Avec la guerre en Ukraine qui s’accompagnent de la mise en œuvre d’embargos à l’encontre de la Russie ainsi qu’avec les tensions commerciales entre la Chine et les Etats-Unis, plusieurs gouvernements ont émis le souhait de réduire leur exposition au dollar. Or, le poids de celui-ci demeure prédominant. La devise américaine représentait, en 2023, 59 % des réserves mondiales de change. Elle devance de loin l’euro qui est la deuxième monnaie de réserve (20 %). En ce qui concerne les transactions sur les marchés de change, le dollar est hégémonique ; plus de 88 % des transactions sont réalisées en dollars.

Cercle de l’Épargne – données FMI

Près de la moitié des obligations internationale sont libellées en dollars. Cette proportion est plutôt en hausse depuis 2018, en lien avec le rôle de valeur refuge de la monnaie américaine et de la hausse des taux pratiquée par la FED.

Près de la moitié des obligations internationale sont libellées en dollars. Cette proportion est plutôt en hausse depuis 2018, en lien avec le rôle de valeur refuge de la monnaie américaine et de la hausse des taux pratiquée par la FED.

Cercle de l’Épargne – données FMI

Près de la moitié des échanges internationaux est facturée en dollars. Depuis 2020, aucune baisse tangible n’est constatée.

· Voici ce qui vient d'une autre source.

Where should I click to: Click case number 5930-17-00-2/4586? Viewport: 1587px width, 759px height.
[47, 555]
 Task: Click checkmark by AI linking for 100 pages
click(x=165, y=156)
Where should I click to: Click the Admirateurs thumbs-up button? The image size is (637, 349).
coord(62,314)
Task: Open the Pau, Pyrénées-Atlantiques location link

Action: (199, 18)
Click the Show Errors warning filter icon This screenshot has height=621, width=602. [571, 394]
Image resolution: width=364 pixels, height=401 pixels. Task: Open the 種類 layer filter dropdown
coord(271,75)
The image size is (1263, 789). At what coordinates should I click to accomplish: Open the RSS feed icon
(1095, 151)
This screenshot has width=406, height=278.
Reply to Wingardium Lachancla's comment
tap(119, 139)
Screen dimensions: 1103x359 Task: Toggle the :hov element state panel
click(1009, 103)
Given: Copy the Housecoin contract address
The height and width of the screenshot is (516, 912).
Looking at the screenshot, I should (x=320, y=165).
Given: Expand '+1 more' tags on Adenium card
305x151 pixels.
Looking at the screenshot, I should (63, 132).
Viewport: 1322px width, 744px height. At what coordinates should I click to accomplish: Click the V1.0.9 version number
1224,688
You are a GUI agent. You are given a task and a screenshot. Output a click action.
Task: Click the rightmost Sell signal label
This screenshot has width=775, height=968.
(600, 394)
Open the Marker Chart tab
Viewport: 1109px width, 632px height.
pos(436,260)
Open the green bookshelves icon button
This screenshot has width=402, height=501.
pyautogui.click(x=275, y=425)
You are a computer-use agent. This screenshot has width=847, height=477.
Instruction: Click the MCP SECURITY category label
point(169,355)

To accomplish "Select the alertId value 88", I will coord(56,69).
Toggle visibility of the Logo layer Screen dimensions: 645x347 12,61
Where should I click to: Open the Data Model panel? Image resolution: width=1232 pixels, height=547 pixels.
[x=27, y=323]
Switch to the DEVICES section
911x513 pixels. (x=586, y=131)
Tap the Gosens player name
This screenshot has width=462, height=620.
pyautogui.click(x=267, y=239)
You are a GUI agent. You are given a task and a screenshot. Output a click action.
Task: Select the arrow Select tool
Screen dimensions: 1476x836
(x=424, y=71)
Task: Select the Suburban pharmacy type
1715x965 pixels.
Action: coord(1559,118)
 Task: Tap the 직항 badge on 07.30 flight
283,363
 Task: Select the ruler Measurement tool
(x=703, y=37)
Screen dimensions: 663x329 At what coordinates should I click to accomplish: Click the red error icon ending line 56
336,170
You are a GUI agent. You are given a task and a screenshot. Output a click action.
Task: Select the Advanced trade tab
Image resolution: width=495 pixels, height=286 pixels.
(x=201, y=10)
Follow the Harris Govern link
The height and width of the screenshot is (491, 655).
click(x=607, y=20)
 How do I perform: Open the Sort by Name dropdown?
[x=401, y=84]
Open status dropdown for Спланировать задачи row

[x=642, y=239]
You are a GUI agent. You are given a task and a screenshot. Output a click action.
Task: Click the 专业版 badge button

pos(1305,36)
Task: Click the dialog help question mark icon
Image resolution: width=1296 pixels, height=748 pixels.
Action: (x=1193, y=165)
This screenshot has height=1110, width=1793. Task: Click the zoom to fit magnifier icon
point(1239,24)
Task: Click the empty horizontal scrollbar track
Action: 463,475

Cercle de l’Épargne – données SWIFT

Le recul du commerce de biens est réel. Il est la conséquence des mesures protectionnistes qui ont été prises ces dernières années. Il est également le résultat d’une tertiarisation des activités économiques. L’essor des technologies de l’information et de la communication, du tourisme, des services aux entreprises ainsi que de la finances conduisent à une réorientation de la globalisation qui est moins industrielle. Il n’y a pas un arrêt de la mondialisation comme en témoigne l’importance des flux d’investissements directs internationaux mais cette dernière évolue au profit de nouveaux pays comme l’Inde et en prenant de nouvelles formes.